If I may digress into personal autobiography, I was not old enough to see Khartoum on its original release and even missed its first television broadcast, on 24 December 1972, because I was watching another roadshow, "West Side Story", making its UK TV debut on another channel. But this too turned out to be fortuitous, as it meant that my first viewing of the film was on the big screen in a revival screening at Butlin’s holiday camp, Filey, in the Summer of 1973. (I saw "Carry On Matron" in the same week – what a double bill!) I have seen "Khartoum" many times in various formats since then, and it was among the first films I recorded off-air, even before I had acquired a video recorder: I taped the soundtrack on audio cassette and consequently know the dialogue almost verbatim.

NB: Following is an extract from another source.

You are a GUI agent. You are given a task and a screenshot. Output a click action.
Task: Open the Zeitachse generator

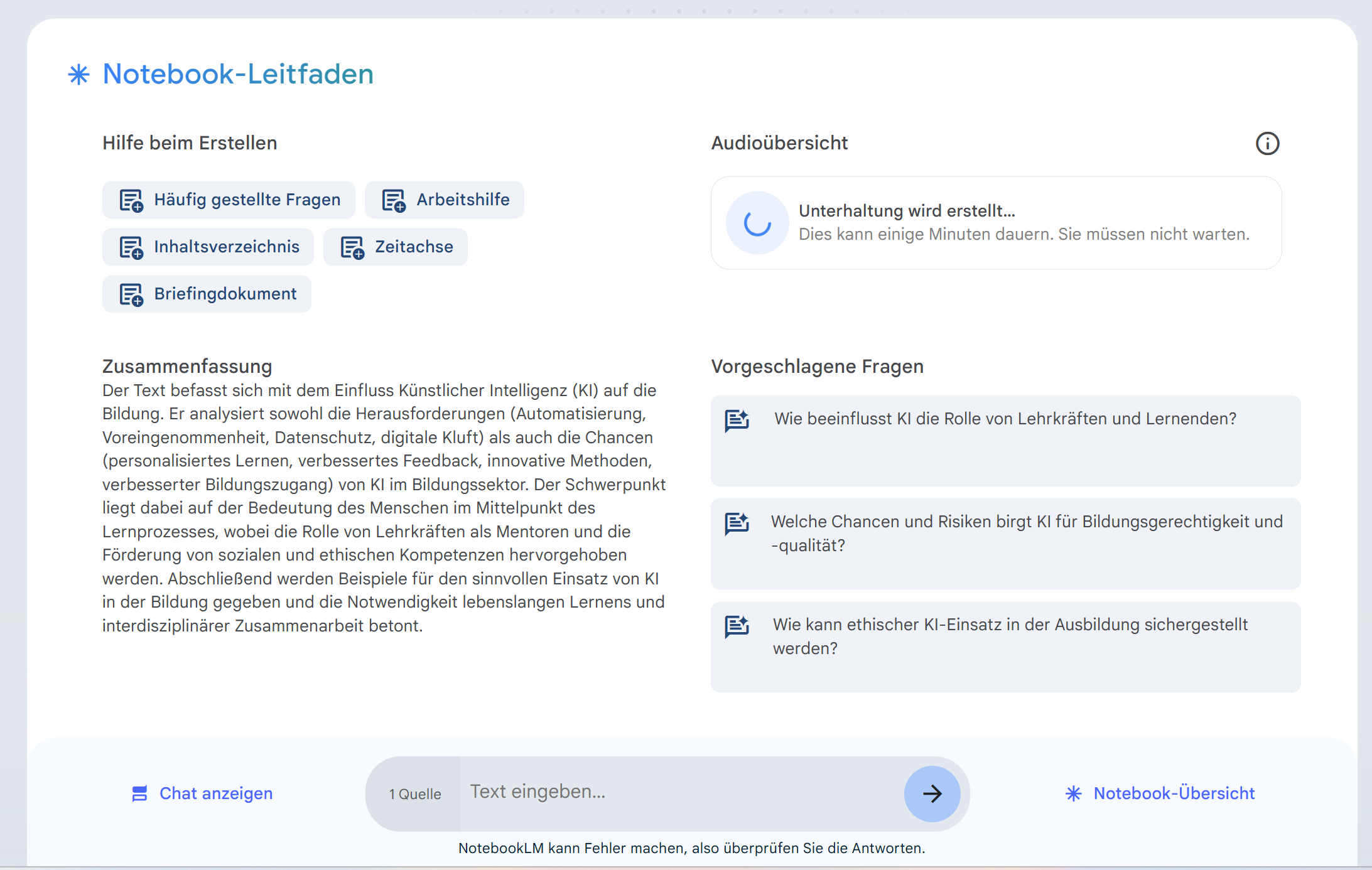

One other scheduled TV screening is worth mentioning because it did not actually take place. BBC One planned to show the film on a Sunday afternoon in 1991 but at the last minute cancelled the broadcast, which was deemed inappropriate under the circumstances. The day before, President George Bush (Senior) had given the order for Exocet missiles to be fired on Bagdad, marking the outbreak of the first Gulf War prior to the land invasion of Iraq. Why should the BBC be moved to cancel the screening of a twenty-five-year-old film about a century-old colonial conflict in the context of a new war in the Middle East? You will have to decide the answer to that question for yourselves!
 
 
Finally, we were reminded in Cineramacana today about the loss of a number of noted film industry veterans in the last year, including Charlton Heston. "Khartoum" was, along with the Western "Will Penny", one of Heston’s two favourites among his own films. It was based on a script which he regarded as one of the best he’d ever read, requiring no major changes in the passage from page to screen. (The screenplay was written by Robert Ardrey, who has since become better known for non-fiction works of social anthropology such as The Territorial Imperative and African Genesis.) Echoing Tony Earnshaw’s remarks in his talk on Richard Burton, Heston has been my own favourite actor since childhood. The experience of seeing such films as "Khartoum", "The Ten Commandments", "Ben-Hur" and "El Cid" at an early age is one of the things that made me want somehow to dedicate my life to the cinema. It’s a pity that Heston is today better known to young people for his controversial political views than for his performances, which are surely deserving of a retrospective season at a future Bradford Film Festival: no other star has been more frequently associated with wide-screen, large-format and large-scale films. But for now I would like to follow a precedent established in previous years by Tony Sloman and, with your permission, dedicate this screening of a new 70mm print of "Khartoum" to the work and the memory of Charlton Heston.